Out of mind, in grace.

The mind can be like a prison at times. Having a recollection of all the problems, and not the solutions. Among many coping mechanism, drinking alcohol is a common thing some folks go do to try keeping their minds at bay as much as possible.

“Do not get drunk on wine, which leads to debauchery. Instead, be filled with the Spirit, speaking to one another with psalms, hymns, and songs from the Spirit. Sing and make music from your heart to the Lord, always giving thanks to God the Father for everything, in the name of our Lord Jesus Christ.” (Ephesians 5:18-20)

“When David returned home to bless his household, Michal daughter of Saul came out to meet him and said, “How the king of Israel has distinguished himself today, going around half-naked in full view of the slave girls of his servants as any vulgar fellow would!”

David said to Michal, “It was before the Lord, who chose me rather than your father or anyone from his house when he appointed me ruler over the Lord’s people Israel—I will celebrate before the Lord. I will become even more undignified than this, and I will be humiliated in my own eyes. But by these slave girls you spoke of, I will be held in honor.” (2 Samuel 6:20-22)

Being intoxicated with the Holy Spirit is the most wonderful thing ever. It truly sets our mind at bay. All of our problems suddenly become like nothing. Yet, naturally it’s the most absurd thing ever. Surprising others with your bursts of joy for the work of God through Christ never sits right with every body. Some had expected you to compose yourself. Some had expected you to say exactly what they wanted to hear. And others had wanted you to say it or do it in a way they had expected. But unexpectedly, the joy of Christ overwhelms you and causes you to start acting like a drunk who’s rejoicing for no actual natural reason.

Out of our mind, in grace of our Lord.

Shame for us. Glory for the Lord.

John the Apostle recorded of John the Baptist,
“He [Christ Jesus] must increase, but I must decrease.” (John 3:30)

And Paul laid it clear to the believers at Corinth:

“For we do not commend ourselves again to you, but give you opportunity to boast on our behalf, that you may have an answer for those who boast in appearance and not in heart. For if we are beside ourselves, it is for God; or if we are of sound mind, it is for you. For the love of Christ compels us, because we judge thus: that if One died for all, then all died; and He died for all, that those who live should live no longer for themselves, but for Him who died for them and rose again.

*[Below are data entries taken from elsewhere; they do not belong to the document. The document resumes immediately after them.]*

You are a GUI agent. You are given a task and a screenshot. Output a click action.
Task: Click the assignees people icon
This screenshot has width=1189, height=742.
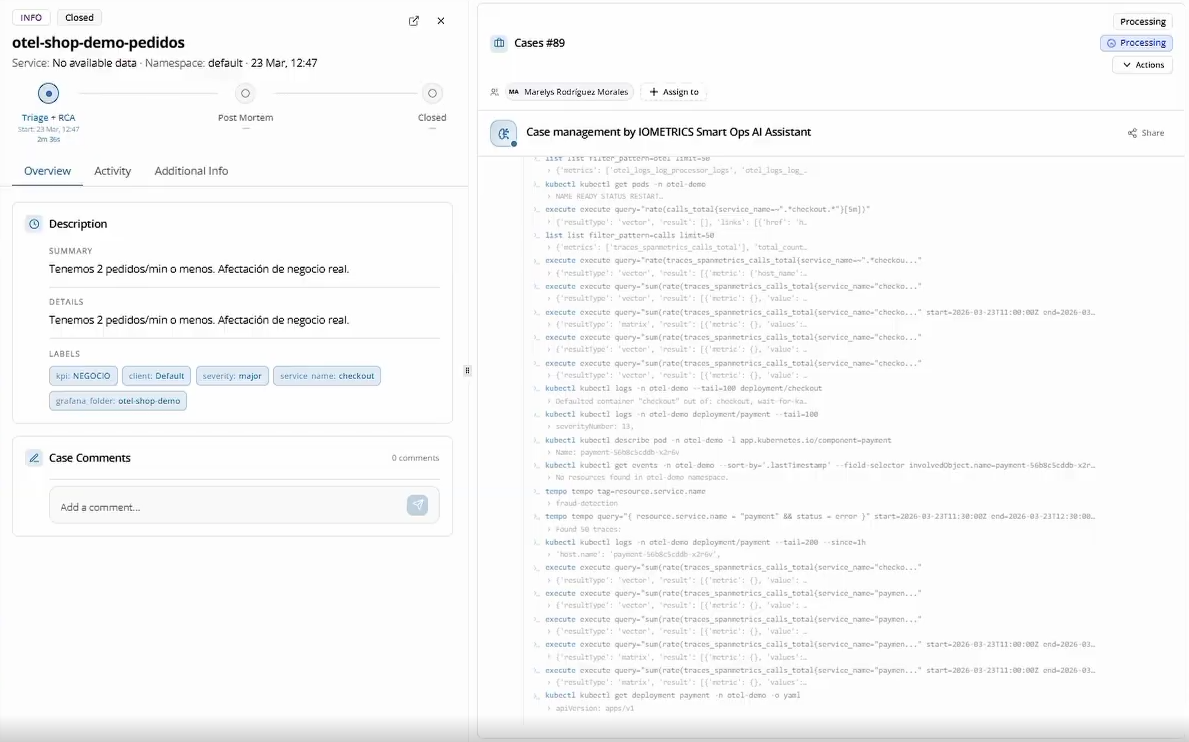coord(494,92)
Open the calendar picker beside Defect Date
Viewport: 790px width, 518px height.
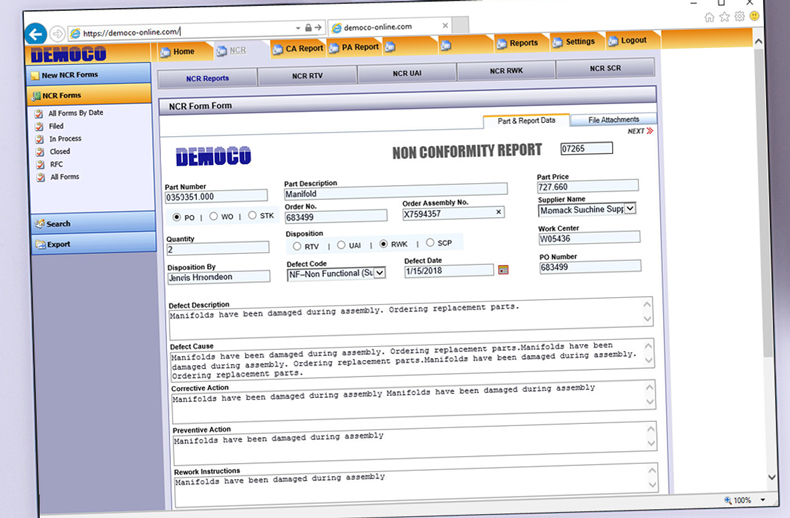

Therefore, from now on, we regard no one according to the flesh. Even though we have known Christ according to the flesh, yet now we know Him thus no longer. Therefore, if anyone is in Christ, he is a new creation; old things have passed away; behold, all things have become new. Now all things are of God, who has reconciled us to Himself through Jesus Christ, and has given us the ministry of reconciliation, that is, that God was in Christ reconciling the world to Himself, not imputing their trespasses to them, and has committed to us the word of reconciliation.

Now then, we are ambassadors for Christ, as though God were pleading through us: we implore you on Christ’s behalf, be reconciled to God. For He made Him who knew no sin to be sin for us, that we might become the righteousness of God in Him.” (2 Corinthians 5:12-21)

For if we are beside ourselves, it is for God; or if we are of sound mind, it is for you.